The compliance reality is that these timelines create multiple concurrent clocks (especially for manufacturers): the initial awareness clock, the remedial-action clock (when applicable), and the supplemental-information clock. If your workflow doesn’t track these explicitly, you will either miss deadlines or burn time arguing about which date “counts.”

6) The MDR clock and the “become aware” control point

The “become aware” date is the single most important control point in an MDR program because it is the anchor for timeliness. In a well-designed system, the moment awareness enters the organization, the system creates an event record, stamps an awareness date, and routes the record into triage. In a weak system, awareness is treated as a conversational concept and is later reconstructed (“I think we heard about it last week”), which creates immediate vulnerability in an inspection.

Practically, “awareness” often enters through one of five channels: customer complaint, service call, distributor communication, literature/social media, or internal testing/trending. If any channel is not connected to the MDR workflow, the organization will not detect its own awareness consistently. This is why event-driven design matters: every inbound signal that could reasonably suggest a reportable event must be able to trigger the MDR triage workflow automatically, even if the signal is incomplete at first contact.

There is a second clock nuance that frequently surprises teams: the five-day reporting requirement is not “five days from the event,” it is five work days after awareness of a qualifying trigger.

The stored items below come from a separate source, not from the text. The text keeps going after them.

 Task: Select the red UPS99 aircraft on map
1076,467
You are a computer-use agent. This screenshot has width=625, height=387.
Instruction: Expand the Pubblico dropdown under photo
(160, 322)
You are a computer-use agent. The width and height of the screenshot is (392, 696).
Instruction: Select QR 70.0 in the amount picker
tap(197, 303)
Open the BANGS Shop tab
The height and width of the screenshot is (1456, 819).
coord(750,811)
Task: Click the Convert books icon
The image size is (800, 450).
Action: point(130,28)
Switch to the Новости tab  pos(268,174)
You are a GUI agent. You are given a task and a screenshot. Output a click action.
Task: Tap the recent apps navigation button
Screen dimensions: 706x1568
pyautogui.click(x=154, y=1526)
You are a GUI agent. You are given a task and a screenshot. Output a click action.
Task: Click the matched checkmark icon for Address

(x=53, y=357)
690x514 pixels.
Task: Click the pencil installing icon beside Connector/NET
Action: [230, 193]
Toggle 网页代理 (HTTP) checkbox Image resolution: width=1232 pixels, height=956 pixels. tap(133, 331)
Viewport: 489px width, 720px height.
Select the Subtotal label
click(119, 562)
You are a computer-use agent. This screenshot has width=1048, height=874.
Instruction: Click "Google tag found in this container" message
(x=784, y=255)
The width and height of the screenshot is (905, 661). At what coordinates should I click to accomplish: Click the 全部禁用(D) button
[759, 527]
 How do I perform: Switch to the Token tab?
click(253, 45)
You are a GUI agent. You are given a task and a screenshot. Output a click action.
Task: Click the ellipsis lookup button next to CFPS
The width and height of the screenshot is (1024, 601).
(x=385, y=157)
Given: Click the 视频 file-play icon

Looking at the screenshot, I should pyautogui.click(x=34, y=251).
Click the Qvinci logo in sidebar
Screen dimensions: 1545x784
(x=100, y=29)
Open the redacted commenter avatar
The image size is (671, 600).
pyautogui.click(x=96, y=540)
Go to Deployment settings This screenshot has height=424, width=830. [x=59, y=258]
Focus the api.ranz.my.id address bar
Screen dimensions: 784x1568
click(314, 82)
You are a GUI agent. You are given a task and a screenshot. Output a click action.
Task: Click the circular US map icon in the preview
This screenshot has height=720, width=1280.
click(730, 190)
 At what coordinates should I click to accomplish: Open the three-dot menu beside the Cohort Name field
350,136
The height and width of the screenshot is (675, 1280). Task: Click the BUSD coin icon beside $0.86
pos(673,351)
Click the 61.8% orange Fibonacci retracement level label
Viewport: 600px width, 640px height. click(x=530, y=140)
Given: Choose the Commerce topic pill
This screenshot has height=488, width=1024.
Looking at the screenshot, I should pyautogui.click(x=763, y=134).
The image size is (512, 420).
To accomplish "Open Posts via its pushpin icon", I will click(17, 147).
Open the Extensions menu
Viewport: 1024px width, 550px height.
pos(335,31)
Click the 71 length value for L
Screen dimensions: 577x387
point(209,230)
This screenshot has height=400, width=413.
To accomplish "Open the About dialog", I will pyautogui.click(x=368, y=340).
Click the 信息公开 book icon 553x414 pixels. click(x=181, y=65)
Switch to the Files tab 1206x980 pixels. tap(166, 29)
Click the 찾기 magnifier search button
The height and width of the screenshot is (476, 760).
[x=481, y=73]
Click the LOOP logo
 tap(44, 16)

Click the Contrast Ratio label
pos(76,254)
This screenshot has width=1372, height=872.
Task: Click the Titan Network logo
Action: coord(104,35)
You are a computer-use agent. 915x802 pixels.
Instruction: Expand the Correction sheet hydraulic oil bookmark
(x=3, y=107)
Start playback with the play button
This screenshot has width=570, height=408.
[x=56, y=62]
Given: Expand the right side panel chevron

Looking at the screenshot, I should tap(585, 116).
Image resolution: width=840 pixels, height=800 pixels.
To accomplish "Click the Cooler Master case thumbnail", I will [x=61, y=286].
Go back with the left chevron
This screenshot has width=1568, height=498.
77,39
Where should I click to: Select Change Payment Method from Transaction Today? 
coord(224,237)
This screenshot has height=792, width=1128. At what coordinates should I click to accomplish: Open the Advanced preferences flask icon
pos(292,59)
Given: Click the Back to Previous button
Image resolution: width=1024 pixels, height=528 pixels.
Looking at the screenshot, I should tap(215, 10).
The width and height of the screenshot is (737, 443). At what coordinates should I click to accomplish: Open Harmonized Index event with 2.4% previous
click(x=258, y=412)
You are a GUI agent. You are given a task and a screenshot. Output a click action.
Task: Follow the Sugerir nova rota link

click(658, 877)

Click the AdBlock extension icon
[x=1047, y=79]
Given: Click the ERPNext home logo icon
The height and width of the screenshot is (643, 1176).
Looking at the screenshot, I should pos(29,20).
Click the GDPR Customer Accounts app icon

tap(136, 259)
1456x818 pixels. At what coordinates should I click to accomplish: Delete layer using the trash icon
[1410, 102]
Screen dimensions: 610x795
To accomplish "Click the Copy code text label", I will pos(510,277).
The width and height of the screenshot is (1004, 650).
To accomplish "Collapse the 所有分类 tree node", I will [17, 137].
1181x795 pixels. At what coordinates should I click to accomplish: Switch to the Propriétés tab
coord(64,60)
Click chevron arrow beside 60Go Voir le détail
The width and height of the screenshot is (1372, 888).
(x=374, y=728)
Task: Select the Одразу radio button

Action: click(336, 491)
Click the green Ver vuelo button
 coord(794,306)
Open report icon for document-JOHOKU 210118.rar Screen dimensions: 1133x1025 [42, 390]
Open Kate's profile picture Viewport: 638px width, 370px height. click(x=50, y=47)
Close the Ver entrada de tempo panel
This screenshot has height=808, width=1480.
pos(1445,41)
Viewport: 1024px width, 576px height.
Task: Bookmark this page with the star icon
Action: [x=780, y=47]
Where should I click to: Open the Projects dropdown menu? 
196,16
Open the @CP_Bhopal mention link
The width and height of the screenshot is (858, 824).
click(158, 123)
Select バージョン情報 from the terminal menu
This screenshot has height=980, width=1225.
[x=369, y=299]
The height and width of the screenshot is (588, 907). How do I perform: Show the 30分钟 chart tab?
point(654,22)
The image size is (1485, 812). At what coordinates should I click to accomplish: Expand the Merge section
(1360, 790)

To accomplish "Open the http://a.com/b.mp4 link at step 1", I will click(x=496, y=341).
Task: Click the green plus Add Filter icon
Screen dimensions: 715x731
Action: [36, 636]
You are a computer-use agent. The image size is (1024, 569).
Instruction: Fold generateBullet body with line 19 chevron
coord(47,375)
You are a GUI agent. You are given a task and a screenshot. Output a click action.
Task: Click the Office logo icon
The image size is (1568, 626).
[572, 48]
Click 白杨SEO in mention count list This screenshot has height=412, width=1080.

If your process requires a committee meeting to decide whether remedial action is necessary, you must still be able to show when the organization became aware of the event and when the decision point occurred, with audit trails that make it obvious you are not backdating decisions.

7) 30-day, 5-day, and supplemental reports

Part 803 effectively defines three operational “report types” you must control: initial (often called 30-day) reports, expedited (5-day) reports for specific circumstances, and supplemental/follow-up reports when new required information becomes available. The most important discipline is to treat these as workflow states with explicit transitions, not as ad hoc activities performed by email.

30-day reports are the baseline pattern for manufacturers and importers: once you become aware of information that reasonably suggests reportability, you report within the required window. The hard part is not the form; it is locking the reportability determination, building a coherent narrative, and ensuring the required device identifiers and event facts are not missing.

5-day reports exist for situations where public health risk is higher or FDA specifically requests expedited reporting. The operational mistake is to treat the five-day path like “a faster 30-day.” It is a different path: it should have pre-assigned roles, pre-defined escalation rules, and a “minimum viable submission” mindset that captures what is required now while preserving the ability to supplement when additional facts are learned.

Supplemental/follow-up reporting is where defensibility is won or lost. Weak programs either never supplement (because it is operationally painful) or they supplement in ways that look like narrative rewriting. Strong programs treat supplemental reporting as a controlled mechanism to add new, changed, or corrected information while preserving the original decision logic and maintaining traceable report identifiers.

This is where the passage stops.